← Back to ThoughtProof

From CVEs to Custom Rules: The Compounding Security Pipeline

Audit Pipeline Semgrep March 3, 2026 · ThoughtProof Research

We spent a month auditing AI agent frameworks. 20+ findings, multiple confirmed CVEs, CVSS scores from 7.5 to 9.3.

Then we did something obvious in retrospect: we took the code patterns from those confirmed findings and turned them into automated detection rules.

The rules immediately found new vulnerabilities in repos we'd already audited.

8
Custom Rules
594→16
After FP Reduction
3
New Findings Day 1

The Patterns Nobody Is Scanning For

Standard Semgrep rulesets don't have an "AI agent security" category. The closest you get is generic injection rules that produce hundreds of false positives on agent code. Here's what we built:

Tool Output → Prompt Injection — The #1 pattern. Tool results flow into LLM context without sanitization. A malicious tool response can override the agent's system prompt. Found in multiple major frameworks.

Unguarded Code Executionsubprocess.Popen(command, shell=True) with zero confirmation between LLM output and system execution. The agent decides to run code, and the framework just... runs it.

Shell Injection via String Concatenation — f-strings concatenated into shell=True subprocess calls. Classic vulnerability, surprisingly common in ML tooling where "just make it work" culture prevails.

Memory Poisoning — Conversation memory that stores everything without content filtering. One injected message persists and influences all future interactions.

API Key Serializationself.__dict__json.dump(). Share your saved model program, leak your credentials.

The Pipeline

PHASE 1 — STATIC ANALYSIS

Custom Semgrep rules scan the codebase. Casts a wide net — optimized for recall, not precision. Finds candidates.

PHASE 2 — LLM TRIAGE

Each candidate is evaluated against a 3-dimension framework: Input Provenance × Architectural Context × Threat Model. Cuts ~90% of false positives. DSPy-optimized prompts achieve 100% accuracy on our labeled dataset.

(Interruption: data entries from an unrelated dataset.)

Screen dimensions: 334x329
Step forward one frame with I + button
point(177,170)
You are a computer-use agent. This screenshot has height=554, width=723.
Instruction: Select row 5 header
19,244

PHASE 3 — DEEP VERIFICATION

Only triaged findings reach the deep verifier. It reads actual code paths, builds proof-of-concept exploits, assigns CVSS scores, and produces disclosure-ready reports.

The Feedback Loop

Here's what makes this compound:

1. Manual audit → find vulnerability
2. Confirm with vendor (CVE / MSRC / bounty)
3. Extract code pattern
4. Write Semgrep rule
5. Scan other targets → find new vulnerabilities
6. Go to 2

Every confirmed finding makes the next audit better. The rules we built from framework A's vulnerabilities found new issues in framework B. The patterns are structural, not implementation-specific.

Why This Matters

AI agent frameworks are being deployed into production faster than they're being secured. The attack surface is structural — tool output injection and unguarded execution appear in nearly every framework we've tested.

Static analysis catches the candidates. LLM triage filters the noise. Deep verification confirms the real ones. Each layer feeds back into the others.

CVEs are training data. Every confirmed finding is a pattern. Every pattern is a rule. Every rule finds the next finding. That's the loop.